Dati forniti:
- - -

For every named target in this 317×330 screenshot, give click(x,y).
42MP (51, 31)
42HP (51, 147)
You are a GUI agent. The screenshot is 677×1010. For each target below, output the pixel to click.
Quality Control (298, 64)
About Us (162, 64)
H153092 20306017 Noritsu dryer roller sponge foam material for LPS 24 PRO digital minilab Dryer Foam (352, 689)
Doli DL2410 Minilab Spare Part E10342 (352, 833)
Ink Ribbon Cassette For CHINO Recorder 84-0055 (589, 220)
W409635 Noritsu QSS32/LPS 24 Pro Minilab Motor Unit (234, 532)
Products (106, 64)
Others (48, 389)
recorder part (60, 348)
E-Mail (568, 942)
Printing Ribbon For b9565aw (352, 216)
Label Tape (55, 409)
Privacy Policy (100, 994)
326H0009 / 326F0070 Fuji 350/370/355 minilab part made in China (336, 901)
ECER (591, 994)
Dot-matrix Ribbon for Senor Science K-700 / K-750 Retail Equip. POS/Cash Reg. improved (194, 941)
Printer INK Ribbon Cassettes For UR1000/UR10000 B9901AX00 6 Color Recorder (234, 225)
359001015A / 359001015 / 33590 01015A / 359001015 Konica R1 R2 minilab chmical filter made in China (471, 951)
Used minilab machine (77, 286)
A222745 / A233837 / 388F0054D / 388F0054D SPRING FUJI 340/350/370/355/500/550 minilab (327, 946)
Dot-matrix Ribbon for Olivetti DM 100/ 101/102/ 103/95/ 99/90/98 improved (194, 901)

- - -

Trascrivi tutte le voci come lista JSON di stringhe, una stringa per ciascuna riga, omettendo le righe vuote.

[
  "For every named target in this 317×330 screenshot, give click(x,y).",
  "42MP (51, 31)",
  "42HP (51, 147)",
  "You are a GUI agent. The screenshot is 677×1010. For each target below, output the pixel to click.",
  "Quality Control (298, 64)",
  "About Us (162, 64)",
  "H153092 20306017 Noritsu dryer roller sponge foam material for LPS 24 PRO digital minilab Dryer Foam (352, 689)",
  "Doli DL2410 Minilab Spare Part E10342 (352, 833)",
  "Ink Ribbon Cassette For CHINO Recorder 84-0055 (589, 220)",
  "W409635 Noritsu QSS32/LPS 24 Pro Minilab Motor Unit (234, 532)",
  "Products (106, 64)",
  "Others (48, 389)",
  "recorder part (60, 348)",
  "E-Mail (568, 942)",
  "Printing Ribbon For b9565aw (352, 216)",
  "Label Tape (55, 409)",
  "Privacy Policy (100, 994)",
  "326H0009 / 326F0070 Fuji 350/370/355 minilab part made in China (336, 901)",
  "ECER (591, 994)",
  "Dot-matrix Ribbon for Senor Science K-700 / K-750 Retail Equip. POS/Cash Reg. improved (194, 941)",
  "Printer INK Ribbon Cassettes For UR1000/UR10000 B9901AX00 6 Color Recorder (234, 225)",
  "359001015A / 359001015 / 33590 01015A / 359001015 Konica R1 R2 minilab chmical filter made in China (471, 951)",
  "Used minilab machine (77, 286)",
  "A222745 / A233837 / 388F0054D / 388F0054D SPRING FUJI 340/350/370/355/500/550 minilab (327, 946)",
  "Dot-matrix Ribbon for Olivetti DM 100/ 101/102/ 103/95/ 99/90/98 improved (194, 901)"
]